Returning to privilege tokens, there are two viable paths. First, issue them as soulbound tokens—non-transferable but granting access to exclusive spaces (e.g., websites). They don’t need to be issued on-chain, but doing so provides cryptographic proof of ownership—a trust anchor on the blockchain—that other smart contracts can verify. For example, a brand issuing privilege tokens to gold-tier customers could issue attestations (verifiable proofs). They don’t need blockchain expertise; issuing a trust anchor functions similarly to a smart contract. Users holding attestations can trigger verification functions, and smart contracts can confirm redemption by the issuer.
Moreover, these attestations are valid across other smart contracts. For instance, users with privilege or gold-tier status could access special features in a server or service. This is why a blockchain-based trust anchor is valuable.
The second method is tokenizing loyalty points. But here’s the problem: if current privilege holders receive transferable points, others may prefer trading them on secondary markets rather than paying for services. Conversely, if points aren’t transferable, there’s little reason to issue them on blockchain. This limits the model. The solution lies in adding programmability to the token container—exactly what our TokenScript framework enables. With TokenScript, users can use tokens under specific conditions. For example, if you hold a $1,000 privilege token and a points token, you might be allowed to spend 20% of the privilege value on shoes. In that scenario, buying shoes activates the privilege token, and points are checked to verify eligibility—enabling conditional transfers while preserving the purpose behind the transaction.

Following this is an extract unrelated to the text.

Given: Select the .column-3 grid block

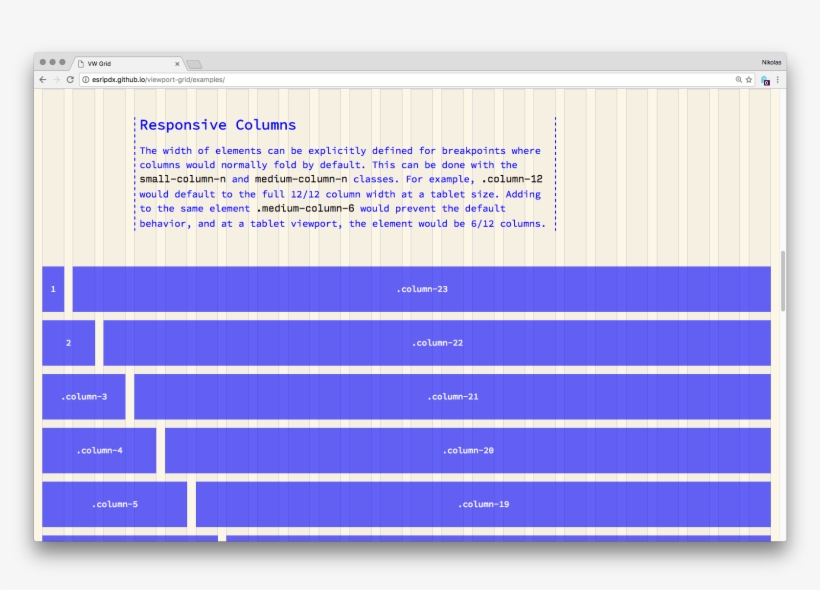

This increases utility: privilege tokens can be verified via smart contracts or websites, serve as blockchain trust anchors, and allow point accumulation—enabling cross-scenario usage via TokenScript integration. This significantly enhances token economies.
Host: We’ve touched on various visions for the next decade. Where do you see tokens and mainstream apps in 10 years, and what roles will they play?
Weiwu: We’ll see abundant token use cases. Every smart device—cars, suitcases, meeting rooms—will have a token interface. Individuals will tokenize their time, enabling apps to automatically match bookings via tokenized markets. We’ll also see integrated subscription services: subscribe once to a category of books or films and enjoy special discounts, eliminating the need to pay extra or sign up elsewhere for premium content—greatly reducing market friction.
Everyone will use wallets; browsers will embed wallets as default containers. Chrome and Firefox once hesitated over becoming Web3 browsers connected to blockchains—because they didn’t see how it would change user experience. But that will change. They’ll realize they’re not connecting to blockchains per se, but to the tokens serving their users. Service providers will offer wallets, hiding blockchain complexity. Both users and websites will seamlessly use tokens.
In ten years, I believe we’ll have enough smart tokens that instead of websites asking users to accept all or only essential cookies, pop-ups will appear for privacy-related, personal data and preference cookies. Users will customize settings across sites based on their needs.
Host: What are your key focus areas and plans moving forward?
Weiwu: As CTO, my current focus is enhancing our programming frameworks so that attestations work as smoothly as tokens. Long-term, we aim to rebuild web services around tokenization.